> [Material supplied]

+===+

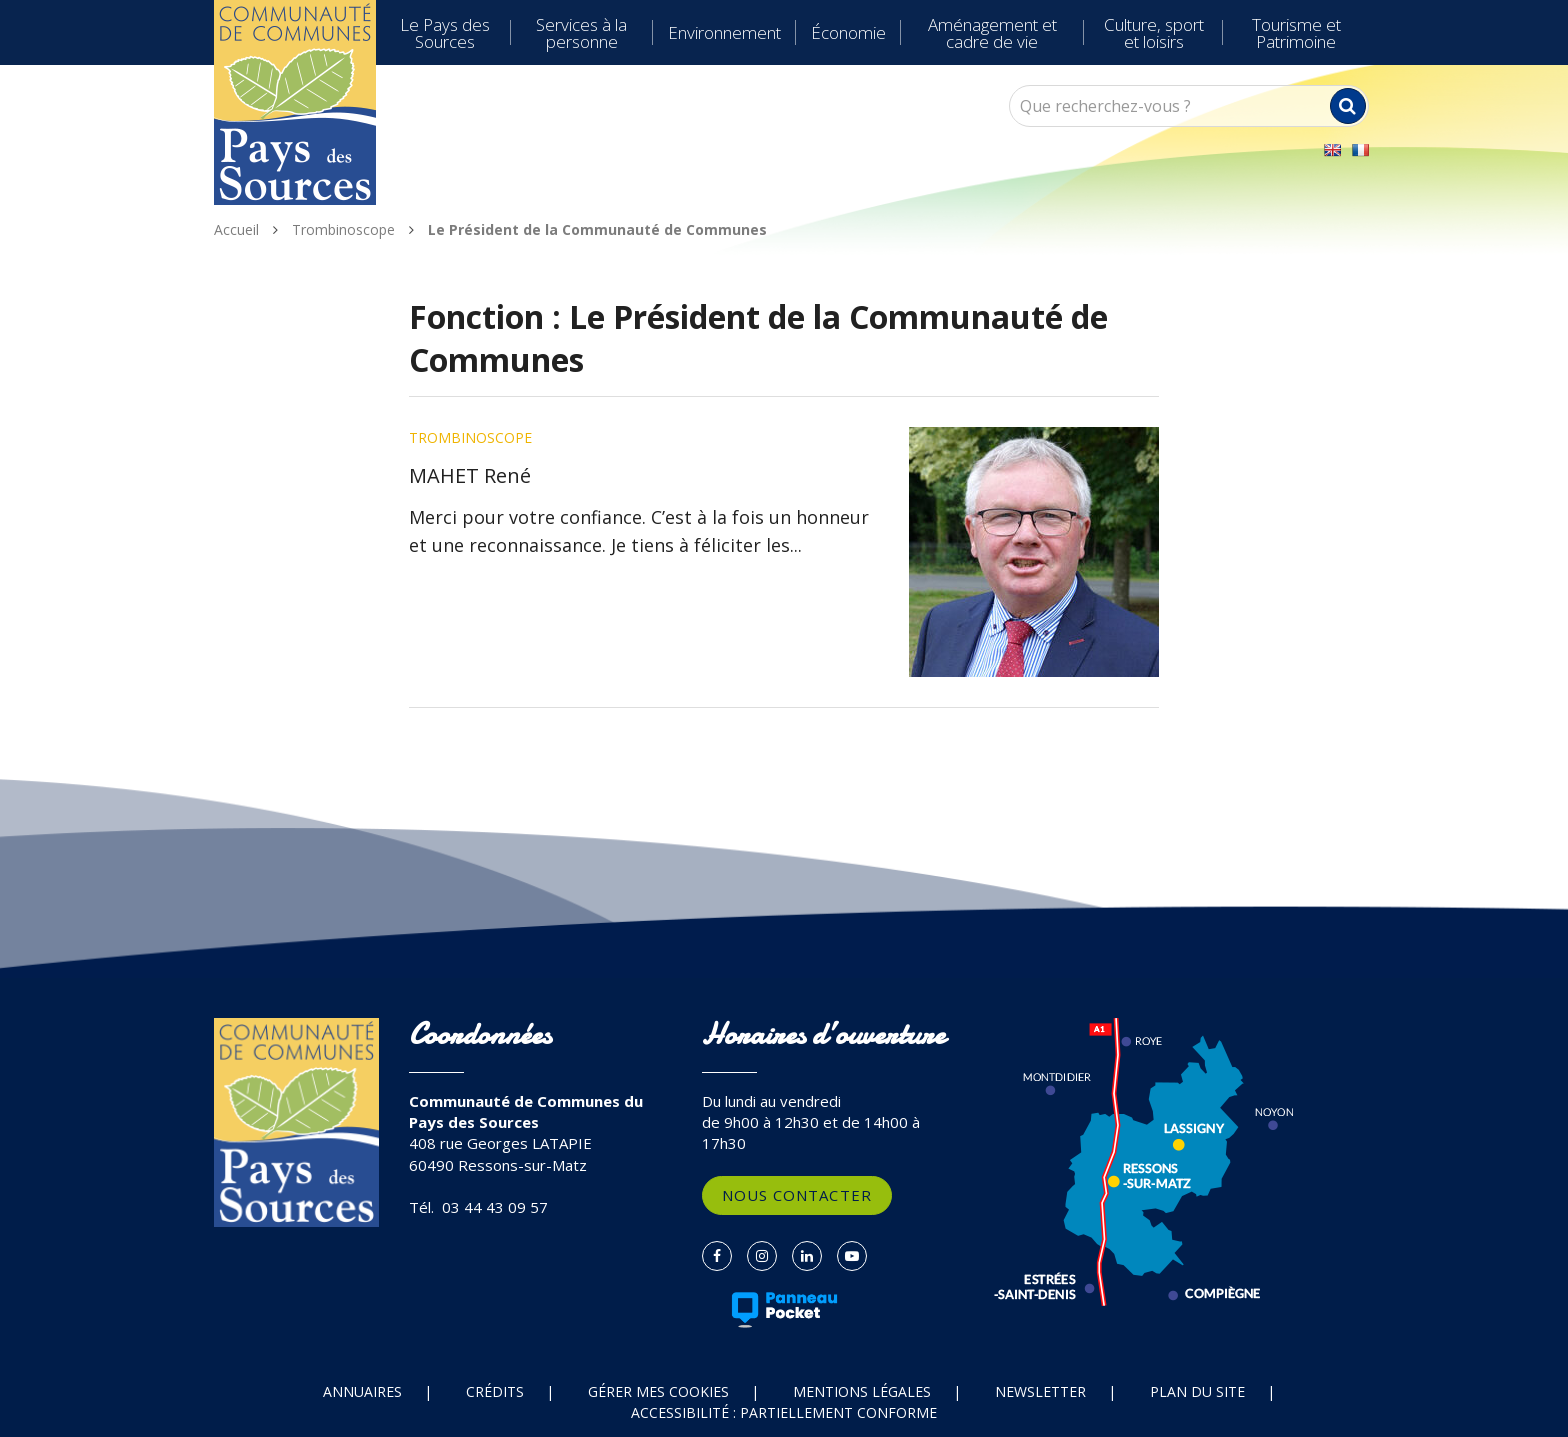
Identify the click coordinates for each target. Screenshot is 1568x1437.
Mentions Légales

+===+

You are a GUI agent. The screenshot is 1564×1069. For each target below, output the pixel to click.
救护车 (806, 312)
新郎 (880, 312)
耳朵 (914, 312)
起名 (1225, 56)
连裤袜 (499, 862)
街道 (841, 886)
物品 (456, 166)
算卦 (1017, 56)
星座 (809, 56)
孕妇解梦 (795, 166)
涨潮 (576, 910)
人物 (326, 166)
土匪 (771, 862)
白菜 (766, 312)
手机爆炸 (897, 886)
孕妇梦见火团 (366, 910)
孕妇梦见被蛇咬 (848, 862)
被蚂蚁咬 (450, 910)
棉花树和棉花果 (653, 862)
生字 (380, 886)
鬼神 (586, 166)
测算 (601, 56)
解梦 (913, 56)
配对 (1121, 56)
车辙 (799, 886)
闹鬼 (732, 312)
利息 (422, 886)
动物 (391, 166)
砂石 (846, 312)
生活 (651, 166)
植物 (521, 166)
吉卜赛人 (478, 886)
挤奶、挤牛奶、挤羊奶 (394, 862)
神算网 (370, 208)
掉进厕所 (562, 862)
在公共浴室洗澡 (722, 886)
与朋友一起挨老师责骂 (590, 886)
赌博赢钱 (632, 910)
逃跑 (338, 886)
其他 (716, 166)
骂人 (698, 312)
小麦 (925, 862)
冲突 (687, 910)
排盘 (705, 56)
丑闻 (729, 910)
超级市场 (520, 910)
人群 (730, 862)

+===+

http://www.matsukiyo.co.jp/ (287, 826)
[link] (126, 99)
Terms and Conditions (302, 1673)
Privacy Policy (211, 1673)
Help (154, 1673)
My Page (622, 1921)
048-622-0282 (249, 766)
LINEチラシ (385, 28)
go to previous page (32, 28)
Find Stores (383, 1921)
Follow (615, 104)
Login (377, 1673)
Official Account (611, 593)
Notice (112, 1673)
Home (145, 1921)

+===+

> [Exercise instructions]
Copy the material line for line without any changes, beginning at the line containing "耳朵 (914, 312)" and ending after the line containing "骂人 (698, 312)".

> [Worked solution]
耳朵 (914, 312)
起名 (1225, 56)
连裤袜 (499, 862)
街道 (841, 886)
物品 (456, 166)
算卦 (1017, 56)
星座 (809, 56)
孕妇解梦 (795, 166)
涨潮 (576, 910)
人物 (326, 166)
土匪 (771, 862)
白菜 (766, 312)
手机爆炸 (897, 886)
孕妇梦见火团 (366, 910)
孕妇梦见被蛇咬 (848, 862)
被蚂蚁咬 (450, 910)
棉花树和棉花果 (653, 862)
生字 (380, 886)
鬼神 (586, 166)
测算 (601, 56)
解梦 (913, 56)
配对 (1121, 56)
车辙 (799, 886)
闹鬼 (732, 312)
利息 (422, 886)
动物 (391, 166)
砂石 (846, 312)
生活 (651, 166)
植物 (521, 166)
吉卜赛人 (478, 886)
挤奶、挤牛奶、挤羊奶 (394, 862)
神算网 (370, 208)
掉进厕所 (562, 862)
在公共浴室洗澡 (722, 886)
与朋友一起挨老师责骂 (590, 886)
赌博赢钱 (632, 910)
逃跑 (338, 886)
其他 (716, 166)
骂人 (698, 312)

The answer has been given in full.